The muted CPI inflation print at five pc earlier this week, followed by a similar WPI number released Wednesday, seems to have spurred India's central bank into action. That's how economists are reading into Reserve Bank of India governor Raghuram Rajan's 25 basis point cut in repo rate, reports Prasanna D Zore/

Repo rate is the rate at which the RBI lends money to the banks, which in turn lends the same to you and I. It is for this reason that the repo rate is considered a benchmark, and any drop in this rate, signals lower interest rates for those who borrow to buy homes, cars and consumer durables, which in turn boosts demand, which in turn makes businessmen confident to ramp up investments in factories. All in all, a virtuous cycle.

(100 basis points make up one percent).

Interestingly, the governor's statement that followed the cut in repo rate – first since January 2014 – hinted that further rate cuts are likely if data trends (read, falling inflation and inflationary expectations, low crude and commodity prices and a concerted effort from the government to rein in fiscal and current account deficit) are supportive.

The benchmark Sensex gave a thumbs up as it jumped 728 points to scale a two-month peak of 28,000, negating the 800 point drop January 6. The 50-share Nifty too vaulted 2.6 percent, erasing most of its 265-point loss on the same day.
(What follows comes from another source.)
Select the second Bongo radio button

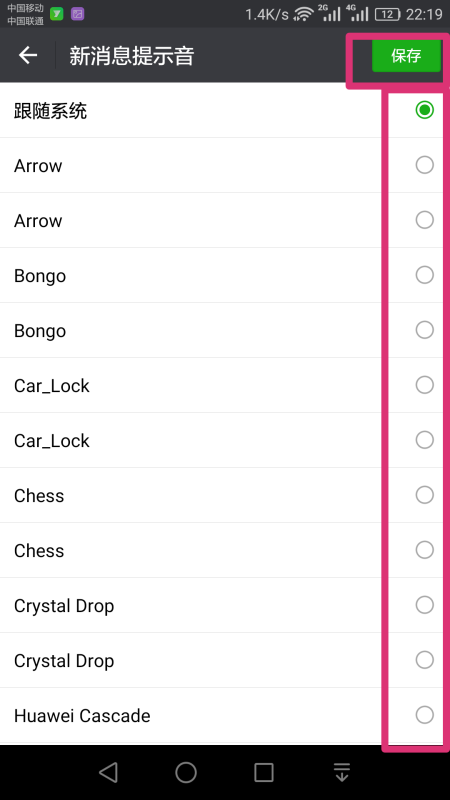[424, 330]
In fact, the RBI not only surprised the market with the timing of the repo rate cut today – almost a fortnight before the announcement of monetary policy on February 3 – but also with the speed with which it reacted to the sobering of the two indices that measure price rise for the consumers and wholesalers.

Pranjul Bhandhari, Chief India Economist, HSBC Global Research, in an emailed note says: 'The central bank's statement showed that the rate cut was prompted by lower than expected inflation, large declines in crude prices, weak demand conditions and, finally, the government's continued commitment to stick to its fiscal deficit target.'

Rajesh Cheruvu, Chief Investment Officer, RBS Private Banking, told, "Inflation prints are coming lesser than the expectations of market participants. And these expectations have come down after a long time."

"Crude and commodity prices outlook at this point in time seems to be stable. There are no significant upsides to the prices of crude from current levels," Cheruvu says, about the reason why governor Rajan surprised the market with a rate cut.

Since June 2014, international crude price has collapsed from more than $114 per barrel to about $46 barrel now. And given the global glut, aided by shale oil production in the US, refusal of OPEC countries led by Saudi Arabia to cut output, oil prices are unlikely to shock the global economy this year, reckon many analysts.

"So, a combination of these three factors (actual inflation recording figures that gives the RBI comfort, future expectations of subdued inflation and cooling crude prices) must have given the room necessary to the RBI to cut interest rates," Cheruvu observes.

"We believe the move (rate cut) is mainly driven by stronger disinflationary forces globally and locally, leading to fall in domestic consumer price inflation more than RBI's expectations," says Namdev Chougule, Vice President, Head -- Fixed Income, JPMorgan Asset Management, in an emailed note.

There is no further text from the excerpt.